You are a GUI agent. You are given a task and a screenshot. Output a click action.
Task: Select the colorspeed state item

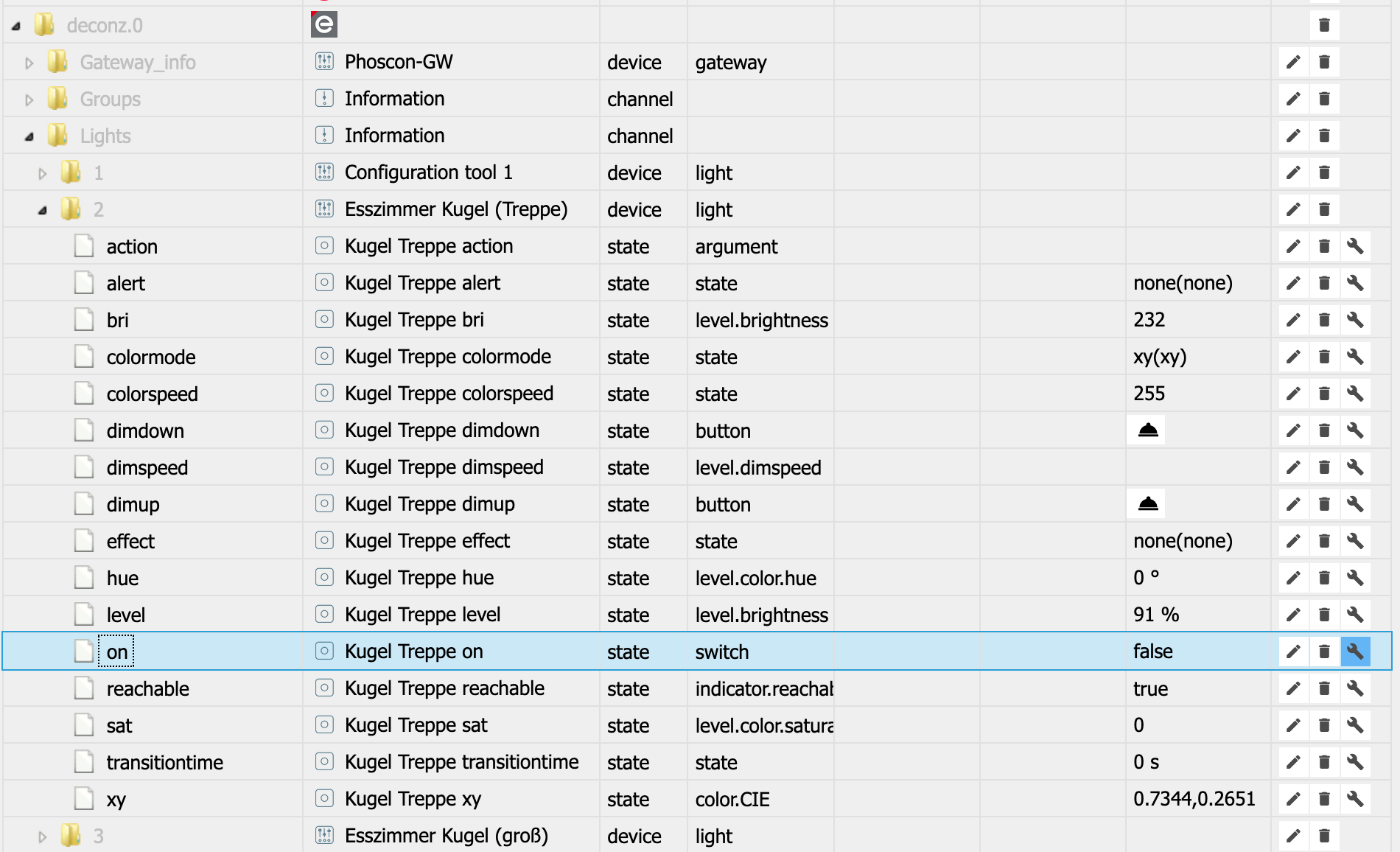click(x=152, y=394)
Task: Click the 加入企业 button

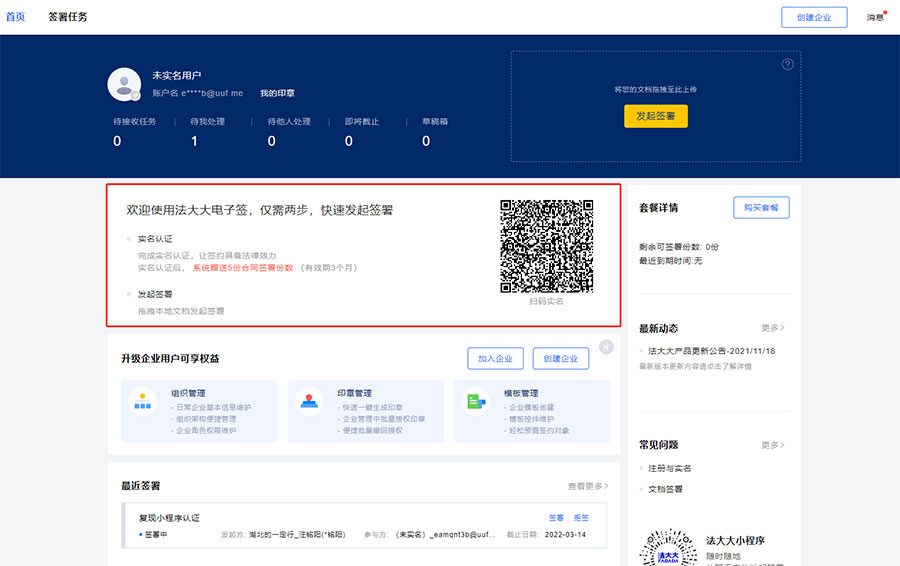Action: click(495, 359)
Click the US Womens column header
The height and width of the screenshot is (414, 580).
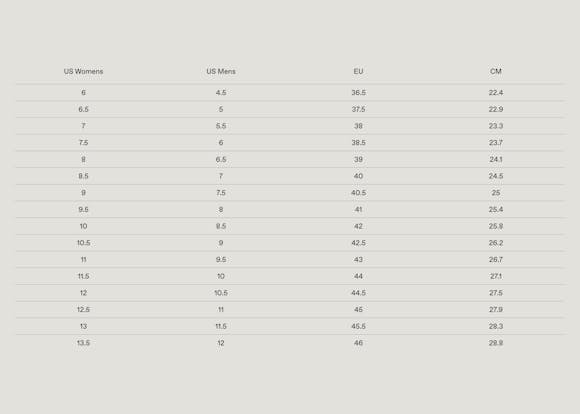coord(83,71)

▶ _PROBLEM_: The records above are to be reproduced exactly; the pictures are to be left out.

▶ _SOLUTION FOR THIS TASK_:
You are a GUI agent. You are given a task and a screenshot. Output a click action.
Task: Select the colorspeed state item

click(x=152, y=394)
Task: Click the 加入企业 button

Action: click(495, 359)
Click the US Womens column header
The height and width of the screenshot is (414, 580).
coord(83,71)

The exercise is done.